_Source extract_:
+++++
Saturday, March 23, 2019

Revel in 4 States of Jazz Tonight!

4 States of Jazz

March 23 @ 8-10 pm, $20


Karen Frisk, vocalist
Joining me are jazz masters from 4 States in the Northeast…
CT’s own: The Legendary Donn Trenner, piano
RI – Internationally known Dave Zinno on bass
NY’s – Ron Vincent on drums
MA – Boston Pops’  Mike Monaghan on Sax.
Karen Frisk is a versatile vocalist who has performed in several areas of the country with local and world-renowned jazz artists.
Karen expresses a very diverse sound. Her vocal styles cover breathy ballads to heart-wrenching blues, sexy Latin rhythms to up-tempo swing and more.
She has been influenced by some of her favorite artists… Sarah Vaughan, Carmen McRae, Ella Fitzgerald, Shirley Horn, Rosemary Clooney, Tony Bennett, Frank Sinatra, Stevie Wonder, Aretha Franklin, Natalie Cole, Gladys Knight, and several more.
Having developed a sound all her own, Karen is considered one of the most respected premier jazz vocalists in Southern New England. She makes a musical event fun for the audience and the band – whether it’s a high energy venue, or a more intimate environment.
She’ll bend the notes, play with the timing and keep swingin’!  What a percussive rhythm machine!
She has shared the stage with many premier jazz artists including: Dave McKenna, Dick Johnson, Gray Sargent, Bernard “Pretty” Purdie, Brian Torff, Donn Trenner, John DiMartino, Mike Renzi, and others. Karen Frisk Website
The pianist Donn Trenner came up in the ranks of early bebop pianists and appears on nearly 100 jazz albums from 1950 onward. His instrumental talents include dabbling in unique keyboard instruments such as the celeste, as well as use of the cello, and he eventually became almost even better-known for his activities as a conductor and musical arranger for a variety of vocalists and television show hosts. His most famous gig along the latter lines was leading the band on the Steve Allen Show, which was the original prototype for the incredibly popular Tonight Show. In his early career, Trenner‘s home base of Connecticut put him within easy riffing reach of New York City and its busy jazz scene. As a combo pianist, he worked with players such as Charlie Parker, Stan Getz, Oscar Pettiford, Dave Pell, Howard McGhee, Charles Mingus, and Ben Webster, some of this playing taking place after he relocated to the west coast.
+++++
_Information supplied_:
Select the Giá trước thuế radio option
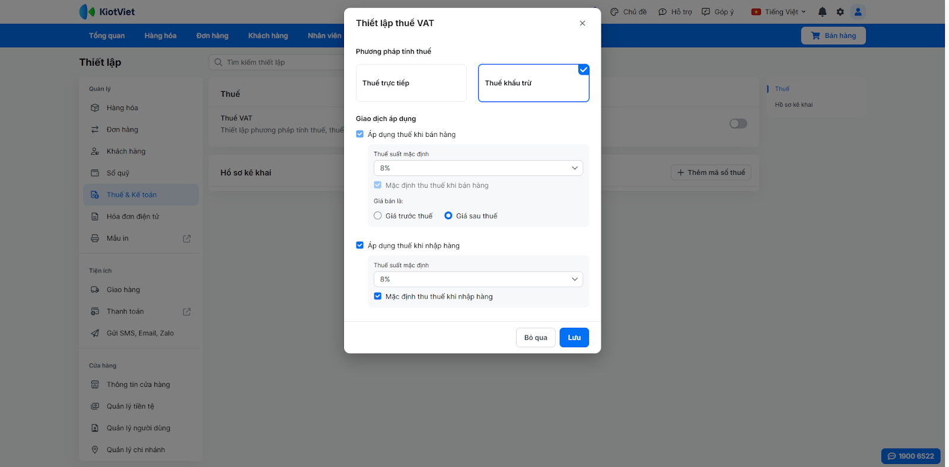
+++++
_Actions to take_:
1. Repeat word for word the passage of the concert announcement that opens with the words containing "She has been" and closes with "and several more.".
2. Answer these questions about the concert announcement:
(a) What is the ticket price for the show?
(b) Who plays bass?
(c) Which show's band did Donn Trenner lead?
The listing isn't needed for any of this work.

_Exercise answers_:
1.
She has been influenced by some of her favorite artists… Sarah Vaughan, Carmen McRae, Ella Fitzgerald, Shirley Horn, Rosemary Clooney, Tony Bennett, Frank Sinatra, Stevie Wonder, Aretha Franklin, Natalie Cole, Gladys Knight, and several more.

2.
(a) $20
(b) Dave Zinno
(c) The Steve Allen Show